Ralph Fiennes has directed for the screen Shakespeare’s Coriolanus (2012).  Placed by Fiennes in a modern setting, it tells of Caius Martius, a Roman general given the title-surname of  “Coriolanus,” who has valiantly defeated the current enemies of Rome.  Extolled for this, the general is meant to receive the political position of consul, but there are tribunes who bitterly oppose him for his pride and his lack of love for the common people.  The dirt-poor mob that begins to support him is prodded by the tribunes into rejecting him, and at last it is decided that Coriolanus will be banished from Rome.  The general then seeks to betray the ungrateful country by joining the very enemies he bested:  the Volscians.
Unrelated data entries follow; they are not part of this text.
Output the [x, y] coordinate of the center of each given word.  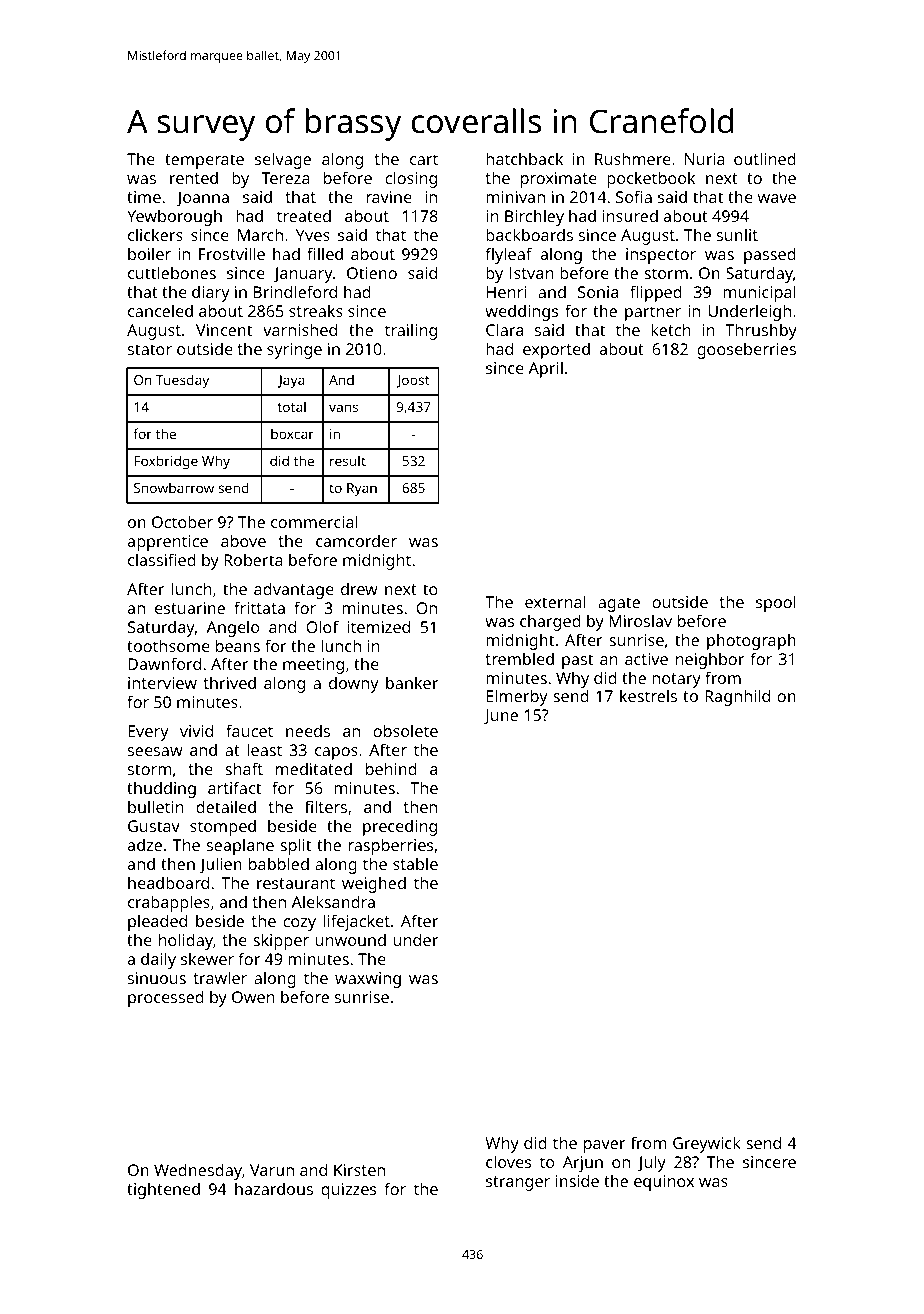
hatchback [524, 158]
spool [776, 603]
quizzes [348, 1191]
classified [162, 559]
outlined [765, 158]
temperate [204, 161]
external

As James Bowman has asserted, the film is about honor and loyalty, but it also contains a sea of implications that makes it wonderfully relevant to our times. For one thing, it shows us that the electronic media does not, cannot, present honor (owing to its “radical leveling” of people–Bowman).    It is clear, nevertheless, during the first 40 minutes of the movie that the world needs honor, even if, unfortunately, the honor here emanates from a tragic hero.

Further, the scandalized tribunes remind us of men of the Left who deplore all things “conservative”:  They undervalue Coriolanus’s military prowess and, as I indicated, hate his non-love for the common people.  And they do not win our sympathy.  On the other hand, what is to be done for the Roman mob when it demands bread?  (More relevance to our times.)  It seems Rome is a place of neither scarcity nor economic strength.

Predictably, in its contemporary setting the film is not wholly convincing; not by a long shot.  But it mainly succeeds, and is lively and engagingly performed.  As both actor (he plays Coriolanus) and director Fiennes is effective.